▶ Exercise aim
Could you transcribe every record below exactly as it stands?

▶ Raw data
▶

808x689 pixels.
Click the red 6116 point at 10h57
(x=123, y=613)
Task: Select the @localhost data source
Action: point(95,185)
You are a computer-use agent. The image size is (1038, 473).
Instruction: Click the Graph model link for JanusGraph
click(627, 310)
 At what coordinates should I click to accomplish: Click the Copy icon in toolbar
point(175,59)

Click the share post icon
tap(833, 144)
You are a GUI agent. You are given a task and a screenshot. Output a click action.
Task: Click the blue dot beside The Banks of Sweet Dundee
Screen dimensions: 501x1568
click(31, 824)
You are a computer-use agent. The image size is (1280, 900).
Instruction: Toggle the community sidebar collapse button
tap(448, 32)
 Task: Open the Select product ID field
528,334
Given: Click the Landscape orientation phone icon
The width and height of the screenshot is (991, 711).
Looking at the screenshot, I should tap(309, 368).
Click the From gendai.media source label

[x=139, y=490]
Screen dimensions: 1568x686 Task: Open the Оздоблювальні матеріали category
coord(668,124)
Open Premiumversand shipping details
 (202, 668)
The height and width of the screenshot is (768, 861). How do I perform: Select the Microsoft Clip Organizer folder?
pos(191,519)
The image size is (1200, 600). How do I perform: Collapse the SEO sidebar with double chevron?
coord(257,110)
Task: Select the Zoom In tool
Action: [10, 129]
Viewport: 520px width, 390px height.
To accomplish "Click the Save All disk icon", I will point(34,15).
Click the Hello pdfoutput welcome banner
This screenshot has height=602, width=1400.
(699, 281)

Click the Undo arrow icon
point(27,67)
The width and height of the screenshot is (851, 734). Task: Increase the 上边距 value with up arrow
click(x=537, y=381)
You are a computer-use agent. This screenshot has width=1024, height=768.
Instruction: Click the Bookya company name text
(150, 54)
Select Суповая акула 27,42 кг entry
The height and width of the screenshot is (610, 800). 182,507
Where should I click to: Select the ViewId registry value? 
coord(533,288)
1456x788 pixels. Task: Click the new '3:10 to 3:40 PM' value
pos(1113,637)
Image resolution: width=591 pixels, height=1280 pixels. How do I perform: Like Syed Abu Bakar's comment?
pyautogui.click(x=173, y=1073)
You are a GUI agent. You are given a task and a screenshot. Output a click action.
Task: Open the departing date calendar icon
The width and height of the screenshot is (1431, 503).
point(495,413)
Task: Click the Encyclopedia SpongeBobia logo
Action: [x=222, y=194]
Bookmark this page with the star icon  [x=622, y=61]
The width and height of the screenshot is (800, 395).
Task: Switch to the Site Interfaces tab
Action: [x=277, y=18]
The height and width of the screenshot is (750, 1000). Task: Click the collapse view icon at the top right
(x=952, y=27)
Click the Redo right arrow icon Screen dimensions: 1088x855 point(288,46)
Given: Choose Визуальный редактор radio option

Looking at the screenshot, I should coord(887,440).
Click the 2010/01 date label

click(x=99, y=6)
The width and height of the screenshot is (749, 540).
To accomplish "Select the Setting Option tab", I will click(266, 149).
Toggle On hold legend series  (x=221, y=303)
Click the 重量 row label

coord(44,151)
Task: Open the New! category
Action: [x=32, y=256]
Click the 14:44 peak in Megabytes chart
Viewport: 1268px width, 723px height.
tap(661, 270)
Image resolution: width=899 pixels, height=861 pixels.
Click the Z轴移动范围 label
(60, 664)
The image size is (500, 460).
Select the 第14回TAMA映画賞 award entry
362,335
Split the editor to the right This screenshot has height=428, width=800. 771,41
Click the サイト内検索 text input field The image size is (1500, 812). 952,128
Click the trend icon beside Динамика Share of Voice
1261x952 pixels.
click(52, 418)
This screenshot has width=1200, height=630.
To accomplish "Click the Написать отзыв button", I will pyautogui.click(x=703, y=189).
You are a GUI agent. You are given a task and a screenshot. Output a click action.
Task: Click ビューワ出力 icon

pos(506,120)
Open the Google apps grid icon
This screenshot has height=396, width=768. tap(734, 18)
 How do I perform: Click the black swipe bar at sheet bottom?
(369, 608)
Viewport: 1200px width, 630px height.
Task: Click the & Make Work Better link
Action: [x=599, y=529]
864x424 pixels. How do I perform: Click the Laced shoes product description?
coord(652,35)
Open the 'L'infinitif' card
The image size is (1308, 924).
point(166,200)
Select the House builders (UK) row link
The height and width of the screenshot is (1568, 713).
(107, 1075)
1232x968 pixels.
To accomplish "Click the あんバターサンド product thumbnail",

◀

▶ Answer box
808x689 pixels.
Click the red 6116 point at 10h57
(x=123, y=613)
Task: Select the @localhost data source
Action: point(95,185)
You are a computer-use agent. The image size is (1038, 473).
Instruction: Click the Graph model link for JanusGraph
click(627, 310)
 At what coordinates should I click to accomplish: Click the Copy icon in toolbar
point(175,59)

Click the share post icon
tap(833, 144)
You are a GUI agent. You are given a task and a screenshot. Output a click action.
Task: Click the blue dot beside The Banks of Sweet Dundee
Screen dimensions: 501x1568
click(31, 824)
You are a computer-use agent. The image size is (1280, 900).
Instruction: Toggle the community sidebar collapse button
tap(448, 32)
 Task: Open the Select product ID field
528,334
Given: Click the Landscape orientation phone icon
The width and height of the screenshot is (991, 711).
Looking at the screenshot, I should tap(309, 368).
Click the From gendai.media source label

[x=139, y=490]
Screen dimensions: 1568x686 Task: Open the Оздоблювальні матеріали category
coord(668,124)
Open Premiumversand shipping details
 (202, 668)
The height and width of the screenshot is (768, 861). How do I perform: Select the Microsoft Clip Organizer folder?
pos(191,519)
The image size is (1200, 600). How do I perform: Collapse the SEO sidebar with double chevron?
coord(257,110)
Task: Select the Zoom In tool
Action: [10, 129]
Viewport: 520px width, 390px height.
To accomplish "Click the Save All disk icon", I will point(34,15).
Click the Hello pdfoutput welcome banner
This screenshot has height=602, width=1400.
(699, 281)

Click the Undo arrow icon
point(27,67)
The width and height of the screenshot is (851, 734). Task: Increase the 上边距 value with up arrow
click(x=537, y=381)
You are a computer-use agent. This screenshot has width=1024, height=768.
Instruction: Click the Bookya company name text
(150, 54)
Select Суповая акула 27,42 кг entry
The height and width of the screenshot is (610, 800). 182,507
Where should I click to: Select the ViewId registry value? 
coord(533,288)
1456x788 pixels. Task: Click the new '3:10 to 3:40 PM' value
pos(1113,637)
Image resolution: width=591 pixels, height=1280 pixels. How do I perform: Like Syed Abu Bakar's comment?
pyautogui.click(x=173, y=1073)
You are a GUI agent. You are given a task and a screenshot. Output a click action.
Task: Open the departing date calendar icon
The width and height of the screenshot is (1431, 503).
point(495,413)
Task: Click the Encyclopedia SpongeBobia logo
Action: [x=222, y=194]
Bookmark this page with the star icon  [x=622, y=61]
The width and height of the screenshot is (800, 395).
Task: Switch to the Site Interfaces tab
Action: [x=277, y=18]
The height and width of the screenshot is (750, 1000). Task: Click the collapse view icon at the top right
(x=952, y=27)
Click the Redo right arrow icon Screen dimensions: 1088x855 point(288,46)
Given: Choose Визуальный редактор radio option

Looking at the screenshot, I should coord(887,440).
Click the 2010/01 date label

click(x=99, y=6)
The width and height of the screenshot is (749, 540).
To accomplish "Select the Setting Option tab", I will click(266, 149).
Toggle On hold legend series  (x=221, y=303)
Click the 重量 row label

coord(44,151)
Task: Open the New! category
Action: [x=32, y=256]
Click the 14:44 peak in Megabytes chart
Viewport: 1268px width, 723px height.
tap(661, 270)
Image resolution: width=899 pixels, height=861 pixels.
Click the Z轴移动范围 label
(60, 664)
The image size is (500, 460).
Select the 第14回TAMA映画賞 award entry
362,335
Split the editor to the right This screenshot has height=428, width=800. 771,41
Click the サイト内検索 text input field The image size is (1500, 812). 952,128
Click the trend icon beside Динамика Share of Voice
1261x952 pixels.
click(52, 418)
This screenshot has width=1200, height=630.
To accomplish "Click the Написать отзыв button", I will pyautogui.click(x=703, y=189).
You are a GUI agent. You are given a task and a screenshot. Output a click action.
Task: Click ビューワ出力 icon

pos(506,120)
Open the Google apps grid icon
This screenshot has height=396, width=768. tap(734, 18)
 How do I perform: Click the black swipe bar at sheet bottom?
(369, 608)
Viewport: 1200px width, 630px height.
Task: Click the & Make Work Better link
Action: [x=599, y=529]
864x424 pixels. How do I perform: Click the Laced shoes product description?
coord(652,35)
Open the 'L'infinitif' card
The image size is (1308, 924).
point(166,200)
Select the House builders (UK) row link
The height and width of the screenshot is (1568, 713).
(107, 1075)
1232x968 pixels.
To accomplish "Click the あんバターサンド product thumbnail",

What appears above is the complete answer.